The promoters of the project asked for drypoint in black and white “a difficult system. Luckily I was able to count on the team of Aldo Crommelynck, Picasso’s favorite engraver in the 1960s; he was obsessed with black and white work and shades of gray. I added gouache (color) in some versions”.

The series took Moix eight months and left his neck “in shambles” from the stress of inscribing his intricate drawings on a plate.

“What did it give me? An internal wealth of attitude towards life and important things. In the engravings I decided to strip Don Quixote and Sancho naked to show that they were free people, without complexes, and that was how they went through life”.

“Over time it is difficult – reflects Moix – to work without being guided by the fastest and most comfortable solutions; You have to know how to say no. Like Mark Twain and Tristram Shandy, Don Quixote helps its readers to go outside, be faithful to their own shadow and not be afraid ”

The artist has introduced small anachronisms into these pieces, such as Santiago Calatrava’s tower on Montjuïc or the Columbus monument, and iconic references that are very characteristic of his work, such as the immense octopus that hangs from a ship and that the artist has reproduced in large numbers. scale on a wall of Espais Vol Art with the Flashe technique on Tyvek, a lightweight and resistant high-density fabric that allows it to be easily detached and rolled up, making it easy to transport.

He received the commission in September 2007 and finished it in 2008: twelve engravings -those with a non-Catalan setting collect episodes such as an intervention by the priest, or the gentleman’s goodbye- with a print run of 50 copies, “drypoint has a limit.
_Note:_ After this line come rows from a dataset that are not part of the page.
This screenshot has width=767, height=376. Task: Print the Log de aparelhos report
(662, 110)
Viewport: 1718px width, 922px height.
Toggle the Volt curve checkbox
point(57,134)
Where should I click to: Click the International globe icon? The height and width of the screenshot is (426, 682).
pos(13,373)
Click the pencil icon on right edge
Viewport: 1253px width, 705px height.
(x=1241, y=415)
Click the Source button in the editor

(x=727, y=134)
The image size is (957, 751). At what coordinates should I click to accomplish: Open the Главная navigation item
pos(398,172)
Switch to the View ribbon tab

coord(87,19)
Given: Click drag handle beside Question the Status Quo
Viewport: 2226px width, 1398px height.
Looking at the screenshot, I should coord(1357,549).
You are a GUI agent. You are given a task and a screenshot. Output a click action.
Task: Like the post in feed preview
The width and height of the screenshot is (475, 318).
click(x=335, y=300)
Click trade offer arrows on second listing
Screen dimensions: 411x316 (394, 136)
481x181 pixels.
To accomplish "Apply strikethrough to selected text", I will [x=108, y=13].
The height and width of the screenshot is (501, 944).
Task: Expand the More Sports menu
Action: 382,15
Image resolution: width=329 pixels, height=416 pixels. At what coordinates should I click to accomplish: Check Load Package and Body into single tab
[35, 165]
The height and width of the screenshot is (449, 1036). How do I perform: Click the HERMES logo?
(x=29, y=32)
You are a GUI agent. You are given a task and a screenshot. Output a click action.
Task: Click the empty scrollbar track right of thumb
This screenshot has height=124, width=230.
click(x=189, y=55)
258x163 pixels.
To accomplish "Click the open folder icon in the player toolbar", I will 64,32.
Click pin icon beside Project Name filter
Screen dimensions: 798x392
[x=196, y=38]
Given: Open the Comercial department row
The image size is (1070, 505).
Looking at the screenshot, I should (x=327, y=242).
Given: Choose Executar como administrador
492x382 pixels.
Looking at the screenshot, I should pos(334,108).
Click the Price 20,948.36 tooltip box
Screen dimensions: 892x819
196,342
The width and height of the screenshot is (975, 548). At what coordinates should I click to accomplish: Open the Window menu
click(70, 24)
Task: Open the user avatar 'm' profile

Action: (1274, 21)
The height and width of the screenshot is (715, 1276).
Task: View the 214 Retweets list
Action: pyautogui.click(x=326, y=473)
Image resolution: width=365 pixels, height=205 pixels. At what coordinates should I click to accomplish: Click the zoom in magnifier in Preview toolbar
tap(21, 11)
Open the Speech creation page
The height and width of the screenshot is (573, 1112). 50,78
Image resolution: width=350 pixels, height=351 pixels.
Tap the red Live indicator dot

I went to see Riquer with the work and my recognition; he told me that he had ‘nailed it’”.

Pace organized an exhibition of the prints, plus a large drawing on a gallery wall. “It had a good echo, it was in the New Yorker and in Harper’s. But the folder sold poorly. I made a donation to the Institut Ramon Llull because it financed part of the catalogue. (It is the folder that is now exposed in Espais Volart). The Instituto Cervantes in New York was not involved: Eduardo Lago, then director, came to the inauguration and that was the end of the matter. They did not promote, nor did they take advantage of Edith Grossman’s offer to participate in any event, ”he recalls with slight bitterness.

“Cervantes,” Martín de Riquer told him, “described Barcelona in great detail, and praised it like no other city. It can be said that he liked the site ”. And Santi Moix, without a doubt, has liked to revive the passage of his character.

Santi Moix The mosquito coast

Curator: Enrique Juncosa VolArt Spaces Until July 16.